[Dataset entries]
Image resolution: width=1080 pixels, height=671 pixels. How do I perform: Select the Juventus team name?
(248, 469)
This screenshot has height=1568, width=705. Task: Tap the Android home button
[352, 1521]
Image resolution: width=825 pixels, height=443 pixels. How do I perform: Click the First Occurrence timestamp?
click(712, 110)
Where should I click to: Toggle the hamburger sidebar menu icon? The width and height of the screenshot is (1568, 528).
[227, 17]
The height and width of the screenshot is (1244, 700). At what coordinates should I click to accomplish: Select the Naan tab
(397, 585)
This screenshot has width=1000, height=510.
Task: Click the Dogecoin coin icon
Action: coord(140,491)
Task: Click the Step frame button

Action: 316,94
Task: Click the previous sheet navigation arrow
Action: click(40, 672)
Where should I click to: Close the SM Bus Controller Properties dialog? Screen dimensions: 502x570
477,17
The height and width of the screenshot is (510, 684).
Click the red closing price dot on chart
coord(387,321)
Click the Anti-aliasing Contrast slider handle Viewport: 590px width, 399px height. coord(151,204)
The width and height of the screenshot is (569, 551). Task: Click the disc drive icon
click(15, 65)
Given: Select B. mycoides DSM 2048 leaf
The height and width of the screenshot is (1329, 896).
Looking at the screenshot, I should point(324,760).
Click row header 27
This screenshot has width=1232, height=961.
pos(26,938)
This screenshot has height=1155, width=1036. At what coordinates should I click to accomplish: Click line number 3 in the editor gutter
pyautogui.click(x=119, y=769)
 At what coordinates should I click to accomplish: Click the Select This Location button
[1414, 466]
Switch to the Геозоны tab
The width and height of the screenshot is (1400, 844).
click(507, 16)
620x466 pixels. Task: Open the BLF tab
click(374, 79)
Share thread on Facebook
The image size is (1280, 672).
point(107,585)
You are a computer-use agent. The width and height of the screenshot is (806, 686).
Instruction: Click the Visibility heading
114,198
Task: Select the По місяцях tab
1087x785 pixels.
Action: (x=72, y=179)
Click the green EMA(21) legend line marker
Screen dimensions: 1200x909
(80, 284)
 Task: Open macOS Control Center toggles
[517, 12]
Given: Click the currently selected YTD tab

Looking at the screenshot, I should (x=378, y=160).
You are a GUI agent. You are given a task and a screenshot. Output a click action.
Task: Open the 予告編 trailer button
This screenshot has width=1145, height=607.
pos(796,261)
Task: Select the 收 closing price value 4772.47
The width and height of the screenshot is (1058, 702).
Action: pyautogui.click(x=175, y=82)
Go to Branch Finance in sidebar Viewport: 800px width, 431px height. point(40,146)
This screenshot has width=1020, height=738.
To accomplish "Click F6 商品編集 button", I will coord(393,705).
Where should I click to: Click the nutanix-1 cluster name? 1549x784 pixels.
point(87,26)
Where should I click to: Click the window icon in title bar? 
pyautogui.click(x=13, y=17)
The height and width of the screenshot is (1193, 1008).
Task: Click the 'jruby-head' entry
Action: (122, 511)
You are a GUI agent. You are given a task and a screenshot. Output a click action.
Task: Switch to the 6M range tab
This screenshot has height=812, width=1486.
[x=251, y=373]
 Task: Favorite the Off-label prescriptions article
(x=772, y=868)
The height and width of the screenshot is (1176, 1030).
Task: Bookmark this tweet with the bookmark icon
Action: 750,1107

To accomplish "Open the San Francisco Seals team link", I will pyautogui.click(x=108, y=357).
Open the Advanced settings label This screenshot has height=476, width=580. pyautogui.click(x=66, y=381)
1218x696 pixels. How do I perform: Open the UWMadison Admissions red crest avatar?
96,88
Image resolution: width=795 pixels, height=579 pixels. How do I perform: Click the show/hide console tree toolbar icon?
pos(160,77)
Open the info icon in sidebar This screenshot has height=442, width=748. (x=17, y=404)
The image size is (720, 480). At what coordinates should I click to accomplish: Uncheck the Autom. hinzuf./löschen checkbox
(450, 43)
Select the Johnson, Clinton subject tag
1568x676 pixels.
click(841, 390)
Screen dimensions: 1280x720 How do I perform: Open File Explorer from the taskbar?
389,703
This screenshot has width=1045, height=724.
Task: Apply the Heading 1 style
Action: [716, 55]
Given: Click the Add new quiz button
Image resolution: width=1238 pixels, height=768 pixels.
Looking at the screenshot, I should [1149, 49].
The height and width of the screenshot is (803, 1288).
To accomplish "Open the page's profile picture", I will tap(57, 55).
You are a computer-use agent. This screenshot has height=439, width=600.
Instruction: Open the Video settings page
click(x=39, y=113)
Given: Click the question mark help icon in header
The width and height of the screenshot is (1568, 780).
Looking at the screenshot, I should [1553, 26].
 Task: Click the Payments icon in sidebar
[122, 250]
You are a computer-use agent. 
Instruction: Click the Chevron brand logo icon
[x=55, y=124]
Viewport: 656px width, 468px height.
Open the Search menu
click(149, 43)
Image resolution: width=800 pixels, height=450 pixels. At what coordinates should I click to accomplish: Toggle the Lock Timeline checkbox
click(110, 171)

Work required
The answer must be a verbatim transcription of all the entries.

Result below
Image resolution: width=1080 pixels, height=671 pixels. How do I perform: Select the Juventus team name?
(248, 469)
This screenshot has height=1568, width=705. Task: Tap the Android home button
[352, 1521]
Image resolution: width=825 pixels, height=443 pixels. How do I perform: Click the First Occurrence timestamp?
click(712, 110)
Where should I click to: Toggle the hamburger sidebar menu icon? The width and height of the screenshot is (1568, 528).
[227, 17]
The height and width of the screenshot is (1244, 700). At what coordinates should I click to accomplish: Select the Naan tab
(397, 585)
This screenshot has width=1000, height=510.
Task: Click the Dogecoin coin icon
Action: coord(140,491)
Task: Click the Step frame button

Action: 316,94
Task: Click the previous sheet navigation arrow
Action: click(40, 672)
Where should I click to: Close the SM Bus Controller Properties dialog? Screen dimensions: 502x570
477,17
The height and width of the screenshot is (510, 684).
Click the red closing price dot on chart
coord(387,321)
Click the Anti-aliasing Contrast slider handle Viewport: 590px width, 399px height. coord(151,204)
The width and height of the screenshot is (569, 551). Task: Click the disc drive icon
click(15, 65)
Given: Select B. mycoides DSM 2048 leaf
The height and width of the screenshot is (1329, 896).
Looking at the screenshot, I should point(324,760).
Click row header 27
This screenshot has width=1232, height=961.
pos(26,938)
This screenshot has height=1155, width=1036. At what coordinates should I click to accomplish: Click line number 3 in the editor gutter
pyautogui.click(x=119, y=769)
 At what coordinates should I click to accomplish: Click the Select This Location button
[1414, 466]
Switch to the Геозоны tab
The width and height of the screenshot is (1400, 844).
click(507, 16)
620x466 pixels. Task: Open the BLF tab
click(374, 79)
Share thread on Facebook
The image size is (1280, 672).
point(107,585)
You are a computer-use agent. The width and height of the screenshot is (806, 686).
Instruction: Click the Visibility heading
114,198
Task: Select the По місяцях tab
1087x785 pixels.
Action: (x=72, y=179)
Click the green EMA(21) legend line marker
Screen dimensions: 1200x909
(80, 284)
 Task: Open macOS Control Center toggles
[517, 12]
Given: Click the currently selected YTD tab

Looking at the screenshot, I should (x=378, y=160).
You are a GUI agent. You are given a task and a screenshot. Output a click action.
Task: Open the 予告編 trailer button
This screenshot has width=1145, height=607.
pos(796,261)
Task: Select the 收 closing price value 4772.47
The width and height of the screenshot is (1058, 702).
Action: pyautogui.click(x=175, y=82)
Go to Branch Finance in sidebar Viewport: 800px width, 431px height. point(40,146)
This screenshot has width=1020, height=738.
To accomplish "Click F6 商品編集 button", I will coord(393,705).
Where should I click to: Click the nutanix-1 cluster name? 1549x784 pixels.
point(87,26)
Where should I click to: Click the window icon in title bar? 
pyautogui.click(x=13, y=17)
The height and width of the screenshot is (1193, 1008).
Task: Click the 'jruby-head' entry
Action: (122, 511)
You are a GUI agent. You are given a task and a screenshot. Output a click action.
Task: Switch to the 6M range tab
This screenshot has height=812, width=1486.
[x=251, y=373]
 Task: Favorite the Off-label prescriptions article
(x=772, y=868)
The height and width of the screenshot is (1176, 1030).
Task: Bookmark this tweet with the bookmark icon
Action: 750,1107

To accomplish "Open the San Francisco Seals team link", I will pyautogui.click(x=108, y=357).
Open the Advanced settings label This screenshot has height=476, width=580. pyautogui.click(x=66, y=381)
1218x696 pixels. How do I perform: Open the UWMadison Admissions red crest avatar?
96,88
Image resolution: width=795 pixels, height=579 pixels. How do I perform: Click the show/hide console tree toolbar icon?
pos(160,77)
Open the info icon in sidebar This screenshot has height=442, width=748. (x=17, y=404)
The image size is (720, 480). At what coordinates should I click to accomplish: Uncheck the Autom. hinzuf./löschen checkbox
(450, 43)
Select the Johnson, Clinton subject tag
1568x676 pixels.
click(841, 390)
Screen dimensions: 1280x720 How do I perform: Open File Explorer from the taskbar?
389,703
This screenshot has width=1045, height=724.
Task: Apply the Heading 1 style
Action: [716, 55]
Given: Click the Add new quiz button
Image resolution: width=1238 pixels, height=768 pixels.
Looking at the screenshot, I should [1149, 49].
The height and width of the screenshot is (803, 1288).
To accomplish "Open the page's profile picture", I will tap(57, 55).
You are a computer-use agent. This screenshot has height=439, width=600.
Instruction: Open the Video settings page
click(x=39, y=113)
Given: Click the question mark help icon in header
The width and height of the screenshot is (1568, 780).
Looking at the screenshot, I should [1553, 26].
 Task: Click the Payments icon in sidebar
[122, 250]
You are a computer-use agent. 
Instruction: Click the Chevron brand logo icon
[x=55, y=124]
Viewport: 656px width, 468px height.
Open the Search menu
click(149, 43)
Image resolution: width=800 pixels, height=450 pixels. At what coordinates should I click to accomplish: Toggle the Lock Timeline checkbox
click(110, 171)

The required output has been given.